▶ [Problem description]
Copy the entries below exactly, starting from the first line and ending with the line that contains "Action: pyautogui.click(x=401, y=266)", including both of those lines.

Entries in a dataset
--------------------------------

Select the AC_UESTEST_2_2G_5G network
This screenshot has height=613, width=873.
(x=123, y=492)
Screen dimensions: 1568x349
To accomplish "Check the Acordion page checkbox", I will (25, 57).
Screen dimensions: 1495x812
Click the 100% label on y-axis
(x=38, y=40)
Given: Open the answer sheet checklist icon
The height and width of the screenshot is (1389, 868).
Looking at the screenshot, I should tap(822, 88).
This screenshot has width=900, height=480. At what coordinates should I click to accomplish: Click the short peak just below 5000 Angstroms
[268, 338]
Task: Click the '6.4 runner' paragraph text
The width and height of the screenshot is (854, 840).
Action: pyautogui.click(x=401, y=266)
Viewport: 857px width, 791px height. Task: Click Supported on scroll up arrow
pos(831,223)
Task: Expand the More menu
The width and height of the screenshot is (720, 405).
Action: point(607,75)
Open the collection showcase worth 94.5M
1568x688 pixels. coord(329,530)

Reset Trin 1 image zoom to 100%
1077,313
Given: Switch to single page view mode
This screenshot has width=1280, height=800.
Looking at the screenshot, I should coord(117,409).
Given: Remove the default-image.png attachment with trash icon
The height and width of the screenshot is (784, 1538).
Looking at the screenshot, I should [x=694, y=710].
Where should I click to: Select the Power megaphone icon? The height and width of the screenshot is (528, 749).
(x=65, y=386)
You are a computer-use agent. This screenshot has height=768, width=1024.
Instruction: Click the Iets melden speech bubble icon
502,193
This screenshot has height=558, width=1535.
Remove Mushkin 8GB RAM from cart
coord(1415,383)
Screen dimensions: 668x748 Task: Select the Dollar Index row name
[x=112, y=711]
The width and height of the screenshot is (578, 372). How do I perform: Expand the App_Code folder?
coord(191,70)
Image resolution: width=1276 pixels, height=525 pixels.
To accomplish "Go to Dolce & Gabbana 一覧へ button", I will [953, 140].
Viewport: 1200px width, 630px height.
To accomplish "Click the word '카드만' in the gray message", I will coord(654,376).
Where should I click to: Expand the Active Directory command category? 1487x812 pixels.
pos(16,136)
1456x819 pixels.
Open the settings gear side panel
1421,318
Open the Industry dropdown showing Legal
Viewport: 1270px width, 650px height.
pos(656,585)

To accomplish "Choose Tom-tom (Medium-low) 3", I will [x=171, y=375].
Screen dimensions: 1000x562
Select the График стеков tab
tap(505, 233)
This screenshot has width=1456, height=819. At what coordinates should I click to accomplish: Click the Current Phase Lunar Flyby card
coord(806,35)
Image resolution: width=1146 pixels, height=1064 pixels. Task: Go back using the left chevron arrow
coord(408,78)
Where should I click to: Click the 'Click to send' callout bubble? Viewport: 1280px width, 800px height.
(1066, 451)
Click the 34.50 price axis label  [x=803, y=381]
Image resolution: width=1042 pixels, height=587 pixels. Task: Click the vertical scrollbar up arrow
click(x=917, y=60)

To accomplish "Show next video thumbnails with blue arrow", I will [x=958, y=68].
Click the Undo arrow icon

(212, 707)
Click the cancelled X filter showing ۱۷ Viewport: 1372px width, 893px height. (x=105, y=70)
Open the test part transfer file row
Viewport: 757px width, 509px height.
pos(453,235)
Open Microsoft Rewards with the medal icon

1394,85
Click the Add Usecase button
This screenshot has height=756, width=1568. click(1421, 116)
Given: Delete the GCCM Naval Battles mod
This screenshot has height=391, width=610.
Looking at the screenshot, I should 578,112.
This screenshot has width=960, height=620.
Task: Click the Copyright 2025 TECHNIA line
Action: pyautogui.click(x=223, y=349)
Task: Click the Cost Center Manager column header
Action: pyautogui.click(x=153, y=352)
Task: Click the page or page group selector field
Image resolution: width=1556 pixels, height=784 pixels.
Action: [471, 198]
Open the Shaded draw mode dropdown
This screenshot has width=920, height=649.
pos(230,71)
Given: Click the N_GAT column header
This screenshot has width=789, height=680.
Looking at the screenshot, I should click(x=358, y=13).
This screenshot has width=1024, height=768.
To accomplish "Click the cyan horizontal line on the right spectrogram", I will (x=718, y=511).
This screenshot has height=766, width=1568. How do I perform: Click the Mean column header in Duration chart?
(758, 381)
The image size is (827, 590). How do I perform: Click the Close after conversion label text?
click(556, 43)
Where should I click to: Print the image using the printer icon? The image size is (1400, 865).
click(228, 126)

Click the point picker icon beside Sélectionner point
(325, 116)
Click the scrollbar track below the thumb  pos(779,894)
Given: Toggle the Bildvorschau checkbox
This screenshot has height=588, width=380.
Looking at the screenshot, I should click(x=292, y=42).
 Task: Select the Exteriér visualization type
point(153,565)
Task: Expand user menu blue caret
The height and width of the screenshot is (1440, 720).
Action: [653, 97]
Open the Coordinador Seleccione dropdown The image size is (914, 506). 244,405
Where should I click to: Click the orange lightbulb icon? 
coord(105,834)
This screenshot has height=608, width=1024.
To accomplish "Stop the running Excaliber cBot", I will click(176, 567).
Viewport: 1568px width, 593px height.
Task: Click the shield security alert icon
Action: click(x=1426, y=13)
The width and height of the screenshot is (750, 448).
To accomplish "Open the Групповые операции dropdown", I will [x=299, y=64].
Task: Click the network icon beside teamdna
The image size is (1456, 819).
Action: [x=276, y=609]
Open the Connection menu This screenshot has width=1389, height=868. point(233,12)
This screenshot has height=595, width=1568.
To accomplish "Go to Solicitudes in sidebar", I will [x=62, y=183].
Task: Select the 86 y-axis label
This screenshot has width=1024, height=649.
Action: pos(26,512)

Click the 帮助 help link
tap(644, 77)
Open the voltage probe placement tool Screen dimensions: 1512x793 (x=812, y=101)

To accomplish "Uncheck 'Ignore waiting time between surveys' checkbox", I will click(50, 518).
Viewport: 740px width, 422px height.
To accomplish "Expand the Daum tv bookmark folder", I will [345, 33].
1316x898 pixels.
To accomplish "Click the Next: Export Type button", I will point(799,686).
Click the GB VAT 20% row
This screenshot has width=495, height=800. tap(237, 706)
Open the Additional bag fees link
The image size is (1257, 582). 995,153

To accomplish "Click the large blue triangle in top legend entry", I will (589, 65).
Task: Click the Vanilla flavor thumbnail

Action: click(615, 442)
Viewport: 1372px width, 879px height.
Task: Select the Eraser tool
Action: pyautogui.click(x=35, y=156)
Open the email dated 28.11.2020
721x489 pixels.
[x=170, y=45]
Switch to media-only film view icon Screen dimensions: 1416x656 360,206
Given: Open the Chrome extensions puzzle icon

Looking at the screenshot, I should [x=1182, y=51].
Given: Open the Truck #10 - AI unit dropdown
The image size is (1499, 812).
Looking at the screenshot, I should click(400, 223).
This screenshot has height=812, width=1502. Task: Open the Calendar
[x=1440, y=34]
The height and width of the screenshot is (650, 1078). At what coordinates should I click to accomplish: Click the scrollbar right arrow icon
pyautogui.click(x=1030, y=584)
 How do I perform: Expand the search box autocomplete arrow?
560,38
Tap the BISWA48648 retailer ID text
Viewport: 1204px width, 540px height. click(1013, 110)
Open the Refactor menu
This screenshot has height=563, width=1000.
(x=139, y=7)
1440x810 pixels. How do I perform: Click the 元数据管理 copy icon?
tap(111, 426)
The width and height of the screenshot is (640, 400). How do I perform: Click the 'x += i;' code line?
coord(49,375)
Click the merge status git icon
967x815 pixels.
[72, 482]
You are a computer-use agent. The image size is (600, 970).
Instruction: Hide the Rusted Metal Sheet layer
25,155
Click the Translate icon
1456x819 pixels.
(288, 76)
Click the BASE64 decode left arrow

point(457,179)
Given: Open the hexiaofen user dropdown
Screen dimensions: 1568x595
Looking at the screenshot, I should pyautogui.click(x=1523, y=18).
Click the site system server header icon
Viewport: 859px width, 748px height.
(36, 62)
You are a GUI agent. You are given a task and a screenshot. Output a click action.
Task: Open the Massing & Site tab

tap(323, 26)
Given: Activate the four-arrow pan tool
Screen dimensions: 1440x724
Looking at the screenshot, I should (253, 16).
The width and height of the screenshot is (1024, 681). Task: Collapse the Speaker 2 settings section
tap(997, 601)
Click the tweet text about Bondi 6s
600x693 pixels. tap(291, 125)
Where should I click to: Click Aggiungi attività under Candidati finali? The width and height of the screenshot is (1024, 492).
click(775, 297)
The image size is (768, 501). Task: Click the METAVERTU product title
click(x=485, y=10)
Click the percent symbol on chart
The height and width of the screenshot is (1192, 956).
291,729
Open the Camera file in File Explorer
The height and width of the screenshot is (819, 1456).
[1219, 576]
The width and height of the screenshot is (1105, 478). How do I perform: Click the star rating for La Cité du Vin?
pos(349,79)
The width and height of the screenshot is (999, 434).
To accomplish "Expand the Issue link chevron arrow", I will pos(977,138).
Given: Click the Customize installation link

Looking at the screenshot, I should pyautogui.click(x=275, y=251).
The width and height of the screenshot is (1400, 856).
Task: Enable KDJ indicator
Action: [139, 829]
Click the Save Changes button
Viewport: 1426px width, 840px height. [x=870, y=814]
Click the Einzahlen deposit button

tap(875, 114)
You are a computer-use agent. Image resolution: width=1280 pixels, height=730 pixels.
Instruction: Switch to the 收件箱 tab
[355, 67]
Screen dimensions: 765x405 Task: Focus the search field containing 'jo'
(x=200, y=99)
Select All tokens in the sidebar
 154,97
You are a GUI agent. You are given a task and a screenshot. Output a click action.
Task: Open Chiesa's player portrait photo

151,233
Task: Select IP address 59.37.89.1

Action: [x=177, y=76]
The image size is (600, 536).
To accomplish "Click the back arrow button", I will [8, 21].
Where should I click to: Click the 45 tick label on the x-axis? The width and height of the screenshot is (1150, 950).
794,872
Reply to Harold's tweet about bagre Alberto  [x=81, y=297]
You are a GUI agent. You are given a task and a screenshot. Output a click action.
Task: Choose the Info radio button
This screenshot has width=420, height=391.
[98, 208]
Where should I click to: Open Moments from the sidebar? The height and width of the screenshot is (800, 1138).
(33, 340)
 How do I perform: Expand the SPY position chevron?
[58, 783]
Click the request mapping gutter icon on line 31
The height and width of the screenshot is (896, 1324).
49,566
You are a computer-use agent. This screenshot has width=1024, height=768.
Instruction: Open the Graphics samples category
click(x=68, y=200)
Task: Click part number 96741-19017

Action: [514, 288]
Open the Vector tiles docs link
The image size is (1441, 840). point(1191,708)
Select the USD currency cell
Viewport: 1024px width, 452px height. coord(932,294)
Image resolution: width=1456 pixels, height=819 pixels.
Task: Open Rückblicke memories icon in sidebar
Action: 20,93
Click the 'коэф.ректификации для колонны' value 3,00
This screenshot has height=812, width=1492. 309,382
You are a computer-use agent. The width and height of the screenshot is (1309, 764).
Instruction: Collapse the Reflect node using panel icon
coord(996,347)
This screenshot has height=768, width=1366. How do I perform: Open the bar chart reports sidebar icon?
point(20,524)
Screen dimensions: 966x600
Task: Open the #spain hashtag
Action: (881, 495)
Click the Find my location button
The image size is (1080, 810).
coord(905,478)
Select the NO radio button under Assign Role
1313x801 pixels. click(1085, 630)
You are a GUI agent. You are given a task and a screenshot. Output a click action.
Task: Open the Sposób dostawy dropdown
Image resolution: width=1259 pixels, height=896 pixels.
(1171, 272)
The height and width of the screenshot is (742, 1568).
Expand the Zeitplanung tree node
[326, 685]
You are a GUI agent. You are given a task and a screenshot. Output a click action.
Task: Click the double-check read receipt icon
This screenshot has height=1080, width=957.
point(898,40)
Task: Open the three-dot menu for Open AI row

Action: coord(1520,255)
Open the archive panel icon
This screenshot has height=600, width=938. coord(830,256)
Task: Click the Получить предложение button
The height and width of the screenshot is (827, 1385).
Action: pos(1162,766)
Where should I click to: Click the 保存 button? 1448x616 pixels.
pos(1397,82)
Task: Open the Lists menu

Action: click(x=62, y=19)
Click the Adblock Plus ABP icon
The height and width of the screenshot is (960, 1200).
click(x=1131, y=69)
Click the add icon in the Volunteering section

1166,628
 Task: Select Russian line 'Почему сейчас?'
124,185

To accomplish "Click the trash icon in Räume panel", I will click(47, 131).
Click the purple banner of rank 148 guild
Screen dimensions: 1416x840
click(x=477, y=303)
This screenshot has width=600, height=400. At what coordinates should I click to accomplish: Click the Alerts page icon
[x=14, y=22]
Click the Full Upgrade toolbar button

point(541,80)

--------------------------------

▶ [Result of this exercise]
Select the AC_UESTEST_2_2G_5G network
This screenshot has height=613, width=873.
(x=123, y=492)
Screen dimensions: 1568x349
To accomplish "Check the Acordion page checkbox", I will (25, 57).
Screen dimensions: 1495x812
Click the 100% label on y-axis
(x=38, y=40)
Given: Open the answer sheet checklist icon
The height and width of the screenshot is (1389, 868).
Looking at the screenshot, I should tap(822, 88).
This screenshot has width=900, height=480. At what coordinates should I click to accomplish: Click the short peak just below 5000 Angstroms
[268, 338]
Task: Click the '6.4 runner' paragraph text
The width and height of the screenshot is (854, 840).
Action: pyautogui.click(x=401, y=266)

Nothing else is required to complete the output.